実用化研究は日進月歩 カーボンナノチューブの未来

2016年8月号

 一九九一年、NEC筑波研究所研究員だった飯島澄男・名城大学終身教授によって発見されたカーボンナノチューブ(CNT)。炭素原子が集まったフラーレンを作成する途中にアーク放電した炭素電極の陰極側から発見した。電子顕微鏡による観察などで、世界で初めてCNTの構造を解明したことで、「発見者」として世界的に認知されている。CNTの存在そのものはそれ以前から確認されており、冷戦時代のソ連でも研究をしていたという記録が残されている。
 発見から相当の月日が経過し、CNTの応用に向けた研究が世界中で進められている。その歩みは日進月歩であり、「本家」の日本でも多くの研究者が取り組んでいる。
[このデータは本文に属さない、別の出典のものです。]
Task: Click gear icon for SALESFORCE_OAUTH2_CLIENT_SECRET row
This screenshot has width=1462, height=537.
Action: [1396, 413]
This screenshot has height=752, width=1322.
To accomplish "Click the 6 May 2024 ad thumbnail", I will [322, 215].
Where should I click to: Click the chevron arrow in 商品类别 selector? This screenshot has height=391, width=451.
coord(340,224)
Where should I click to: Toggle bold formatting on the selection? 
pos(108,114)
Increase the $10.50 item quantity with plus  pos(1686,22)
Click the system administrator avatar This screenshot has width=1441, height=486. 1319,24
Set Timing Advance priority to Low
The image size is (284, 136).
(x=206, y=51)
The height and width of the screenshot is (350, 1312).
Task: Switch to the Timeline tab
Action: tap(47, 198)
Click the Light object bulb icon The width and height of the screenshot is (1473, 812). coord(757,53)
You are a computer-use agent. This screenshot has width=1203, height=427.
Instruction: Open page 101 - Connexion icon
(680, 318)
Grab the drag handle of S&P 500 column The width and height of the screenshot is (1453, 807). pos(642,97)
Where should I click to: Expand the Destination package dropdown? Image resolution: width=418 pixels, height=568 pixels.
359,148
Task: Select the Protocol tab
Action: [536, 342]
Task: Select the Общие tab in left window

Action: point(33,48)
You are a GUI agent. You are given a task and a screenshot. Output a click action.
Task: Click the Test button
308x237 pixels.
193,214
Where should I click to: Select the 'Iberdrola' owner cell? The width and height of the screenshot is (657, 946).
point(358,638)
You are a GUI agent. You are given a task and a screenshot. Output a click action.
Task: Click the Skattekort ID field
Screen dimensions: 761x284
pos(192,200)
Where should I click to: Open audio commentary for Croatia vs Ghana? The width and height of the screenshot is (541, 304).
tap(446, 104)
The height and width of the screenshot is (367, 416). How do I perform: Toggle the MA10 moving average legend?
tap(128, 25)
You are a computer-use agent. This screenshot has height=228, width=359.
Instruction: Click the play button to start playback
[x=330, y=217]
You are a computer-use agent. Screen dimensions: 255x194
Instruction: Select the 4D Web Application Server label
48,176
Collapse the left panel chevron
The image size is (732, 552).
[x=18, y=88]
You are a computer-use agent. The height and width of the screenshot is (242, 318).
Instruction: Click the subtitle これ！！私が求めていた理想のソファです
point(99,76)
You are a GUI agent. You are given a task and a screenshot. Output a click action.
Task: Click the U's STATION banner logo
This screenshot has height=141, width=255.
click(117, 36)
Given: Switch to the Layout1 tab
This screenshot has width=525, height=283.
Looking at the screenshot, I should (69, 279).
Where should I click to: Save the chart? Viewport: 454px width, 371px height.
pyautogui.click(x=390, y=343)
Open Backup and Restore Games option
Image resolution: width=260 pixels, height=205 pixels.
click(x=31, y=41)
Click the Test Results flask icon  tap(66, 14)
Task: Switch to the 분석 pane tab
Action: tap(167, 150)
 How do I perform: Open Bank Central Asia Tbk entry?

 まず注目すべきは、昨年十一月から稼働している世界初のCNT量産工場だろう。新エネルギー・産業技術総合開発機構(NEDO)は、二〇〇四年に革新的なCNT量産法である「スーパーグロース法」を開発した。その後、NEDOは日本ゼオンと共同研究を進め、量産工場の稼働にこぎつけた。今後、さまざまな用途に向けCNTを安定供給することに繫がる。